Galley In Goal – And Under Attack!
Bizarre Tale Of The Stand-In Keeper
John Galley had a feeling of deja-vu when he saw defender Kelvin Wilson attacked by a fan after Nottingham Forest’s victory at arch rivals Derby last month.
In another high-pressure occasion at the second level, much the same thing happened to him following an emergency change of roles during Rotherham’s game at a Bobby Gould-inspired Coventry on Boxing Day, 1966.
With only one substitute then allowed, the former Wolves striker was the appointed stand-by goalkeeper in times of crisis at the club who provide this weekend’s Molineux opposition.
And a broken finger sustained by Alan Hill when trying to keep out Gould’s second goal allowed him the opportunity to show whether he could stop goals as well as he could score them.
“Like most centre-forwards, I fancied myself a bit between the sticks,” Galley said today. “Managers used to like to put an attacking player in goal in those circumstances so as not to disrupt their defence – and in I went with what I remember as being about half an hour to go.
“As chance would have it, I’m still big friends with Hilly and was out with him last week, in fact. What I learned that day was that he had much bigger hands than me.
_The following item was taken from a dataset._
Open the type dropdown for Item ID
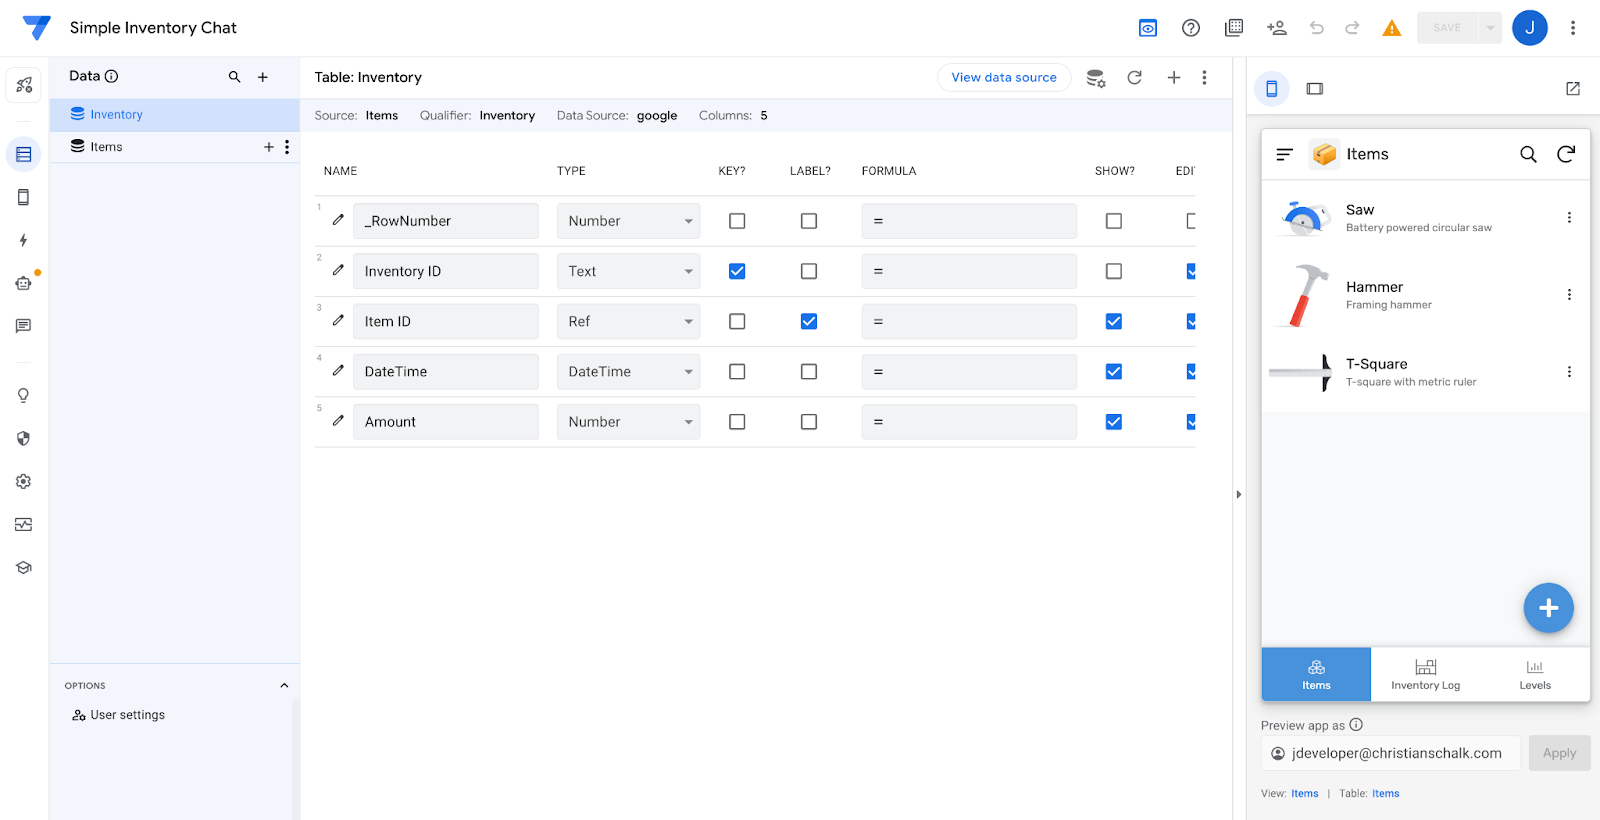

“When I put his gloves on, they swamped me and we didn’t carry spare pairs, so I sent for our trainer Albert Wilson to come round and sort me out. It wouldn’t happen now but it was while play was going on at the other end that he stood next to me by the post and taped the gloves up to make them smaller!
“Suddenly, as I’m looking down the pitch to make sure the ball is nowhere near, a fan who has jumped over the advertising boards behind us has leapt on my back and left us both on the ground.
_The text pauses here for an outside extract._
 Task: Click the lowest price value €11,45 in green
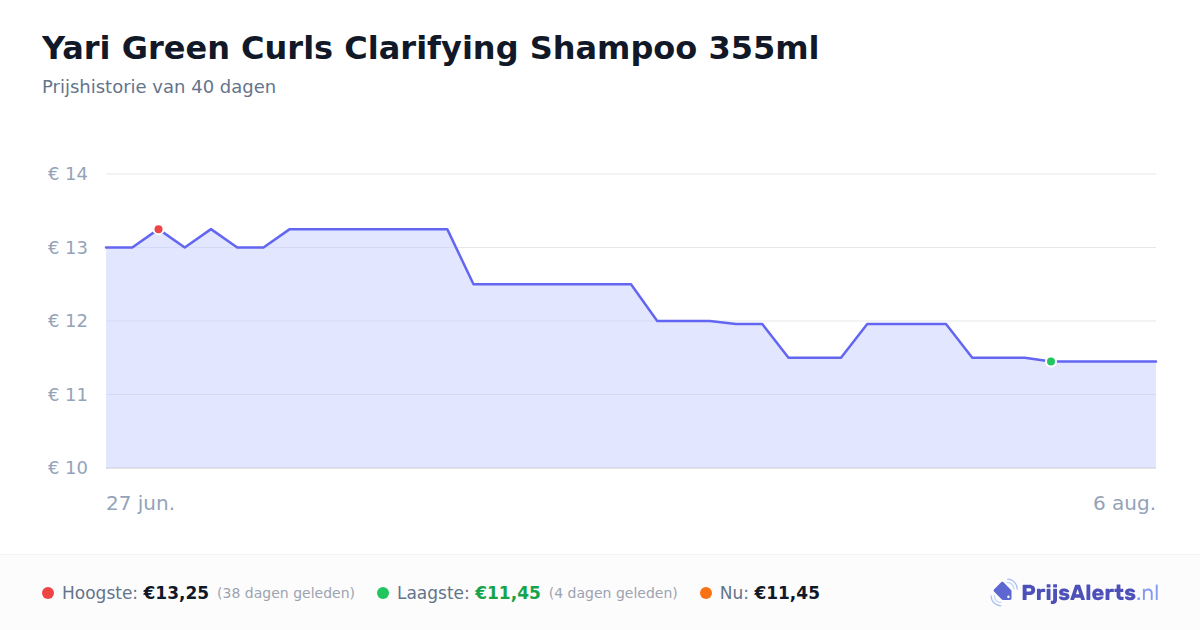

“He had his hands round my neck and was trying to have a go at Albert as well, so I had a pop back at him in self defence. I didn’t really know what to do….I’d been attacked by a few centre-halves in my time, but never a spectator.
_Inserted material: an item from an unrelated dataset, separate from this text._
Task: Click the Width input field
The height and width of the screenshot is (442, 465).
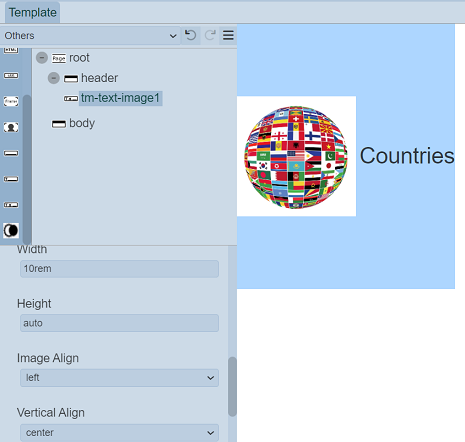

“The case went to court and apparently the guy’s solicitor said I should have been in the dock as well, which was very nice of him!
“I wasn’t called to attend even as a witness but the referee saw most of what went on and told me I shouldn’t have reacted as I did. I told him I might have thrown a much harder punch.”
There was no story of on-field heroism on this occasion from Galley, who had scored twice in the six Wolves first-team matches he played at the start of his prolific career.
On a ground where he had hit a stunning hat-trick on his Millers debut two seasons earlier, he was beaten twice as the Sky Blues, fired by two goals from Gould, won 4-2 – one of them coming from a penalty won by the bustling forward.
It was a result which reverberated around Molineux as Coventry were in hot pursuit near the top of the table at the time and destined to pip Ronnie Allen’s Wolves to the Second Division title.
Remarkably, as was often the way for holiday-time fixtures in past decades, the Rotherham v Coventry return was played the very next day but Galley returned to his more familiar position for that game.
As if to raise the question of how many ‘angles’ it is possible for one story to have, though, he was back in goal barely a month after the Highfield Road clash.
Hill was concussed during an FA Cup tie just down the road on a ‘farmer’s field of a pitch’ at Nuneaton and Galley made an outstanding save to earn a Millmoor replay, which saw the non-League side defeated by the only goal.
There is one final pay-off line. The same forward was a Bristol City player when the combative Gould arrived at Ashton Gate from Albion for transfer talks in 1972 and the two immediately clapped eyes on each other in the reception area.
“Boy, am I looking forward to playing up front with you rather than against you,” was the gist of Gould’s opening gambit. To which the surprising reply was: “Well, don’t get too excited…..I’m just off to sign for Nottingham Forest.”
* Gould himself went in goal in emergency late in Wolves’ big win at Bolton on the final day of 1976-77 and kept a clean sheet – as he did when he took over Ray Cashley’s jersey in Bristol City’s home draw against Albion in 1973-74.